Lecture 4 Joint Probability, Part I

Today’s topic is on working with multiple variables – for now, just two.

Set up the workspace:

knitr::opts_chunk$set(fig.width = 5, fig.height = 2, fig.align = "center")

4.1 Learning Objectives

From today’s class, students are expected to be able to:

  • Calculate conditional distributions when giving a full distribution.
  • Calculate marginal distributions from a joint distribution.
  • Obtain the marginal mean from conditional means and marginal probabilities, using the law of total expectation.
  • Use the law of total probability to convert between conditional + marginal distributions, and joint distributions.
  • Describe the consequences of independent random variables.
  • Calculate and describe the pros and cons of dependence measures: covariance, correlation, and kendall’s tau.

4.2 Conditional Distributions (15 min)

Probability distributions describe an uncertain outcome, but what if we have partial information?

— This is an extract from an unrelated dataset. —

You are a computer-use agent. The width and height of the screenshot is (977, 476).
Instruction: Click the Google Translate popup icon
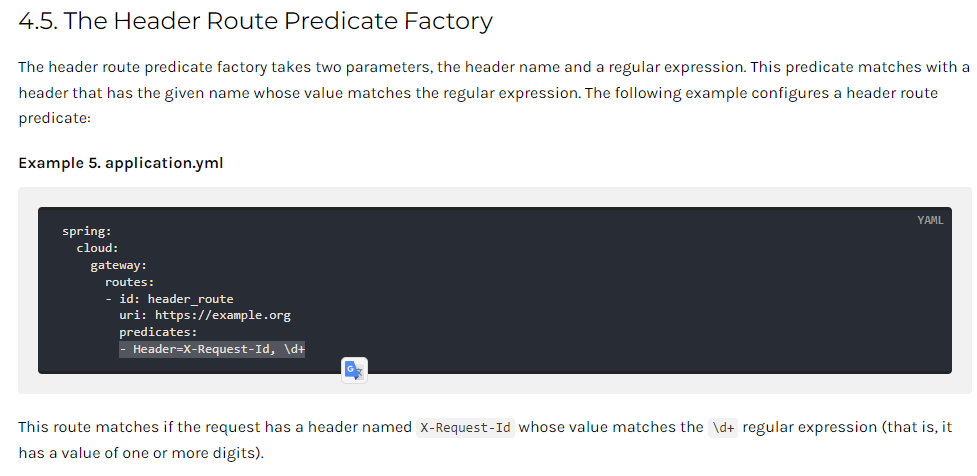coord(355,370)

Consider the example of ships arriving at the port of Vancouver again. Each ship will stay at port for a random number of days, which we’ll call the length of stay (LOS) or \(D\), according to the following (made up) distribution:

Length of Stay (LOS) Probability
1 0.25
2 0.35
3 0.20
4 0.10
5 0.10

Suppose a ship has been at port for 2 days now, and it’ll be staying longer. What’s the distribution of length-of-stay now? Using symbols, this is written as \(P(D = d \mid D > 2)\), where the bar “|” reads as “given” or “conditional on”, and this distribution is called a conditional distribution. We can calculate a conditional distribution in two ways: a “table approach” and a “formula approach”.

Table approach:

  1. Subset the pmf table to only those outcomes that satisfy the condition (\(D > 2\) in this case). You’ll end up with a “sub table”.
  2. Re-normalize the remaining probabilities so that they add up to 1. You’ll end up with the conditional distribution under that condition.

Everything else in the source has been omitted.